Render everything from the line containing "You are a GUI" down to the line containing "This screenshot has height=421, width=750." in the entries below as a Markdown table with the columns Row and Line, skipping any blank lines.

RECORD EXCERPTS ->
------------

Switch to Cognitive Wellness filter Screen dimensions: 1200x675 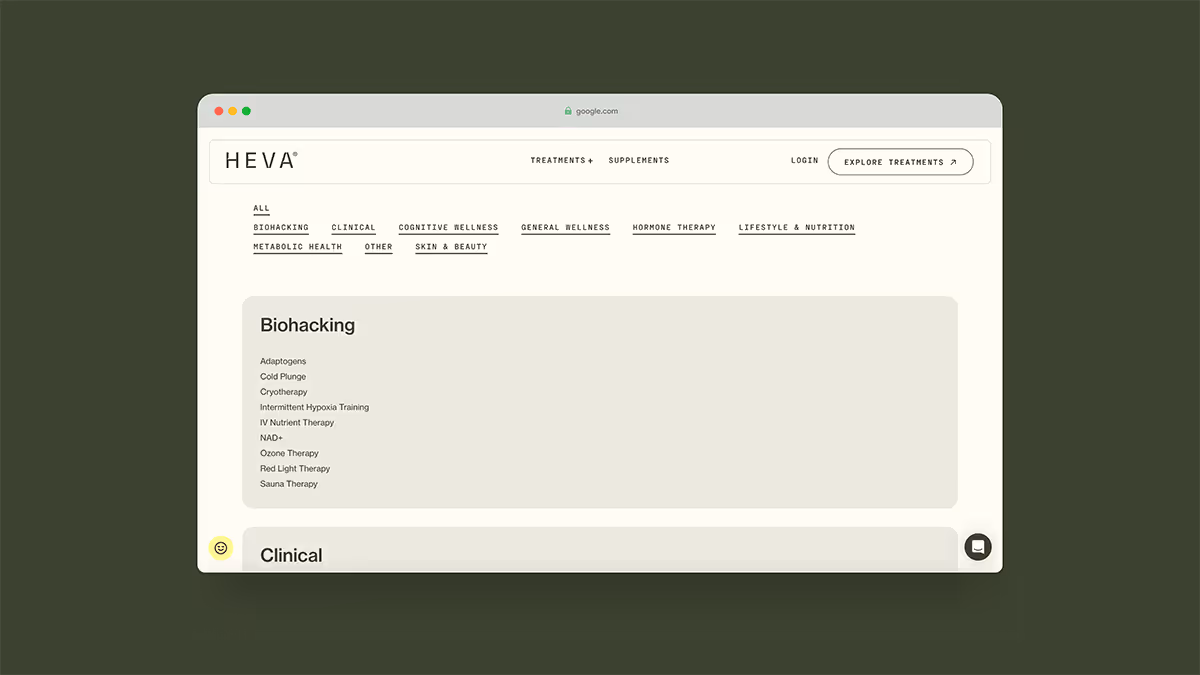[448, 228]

------------

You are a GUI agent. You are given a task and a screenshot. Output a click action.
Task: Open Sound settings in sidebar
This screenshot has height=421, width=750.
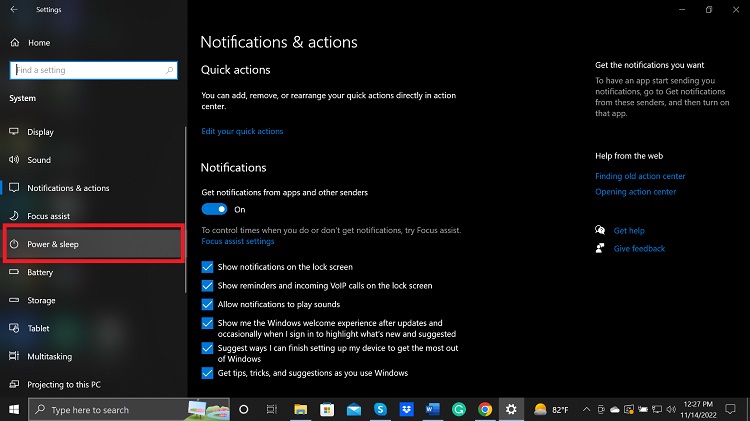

------------

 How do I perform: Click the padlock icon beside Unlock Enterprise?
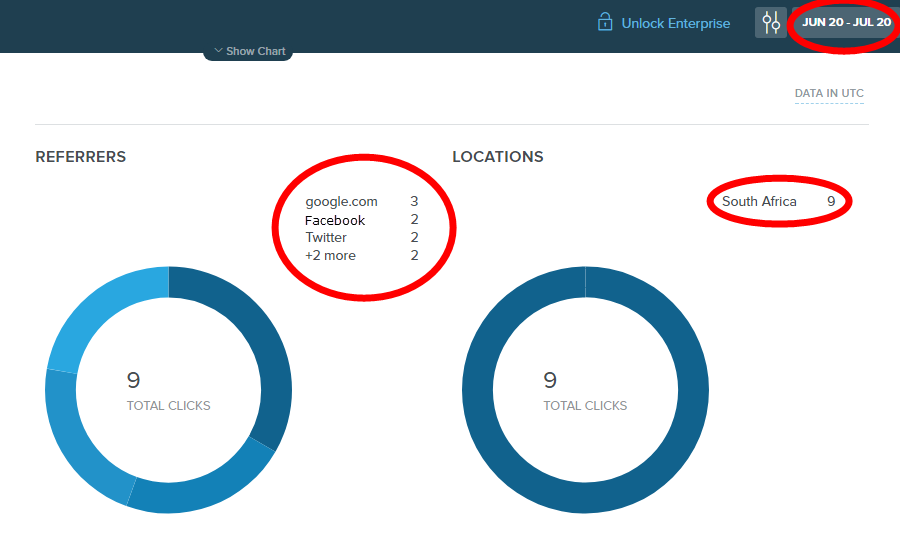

------------

WORKED ANSWER ->
| Row | Line |
|---|---|
| 1 | You are a GUI agent. You are given a task and a screenshot. Output a click action. |
| 2 | Task: Open Sound settings in sidebar |
| 3 | This screenshot has height=421, width=750. |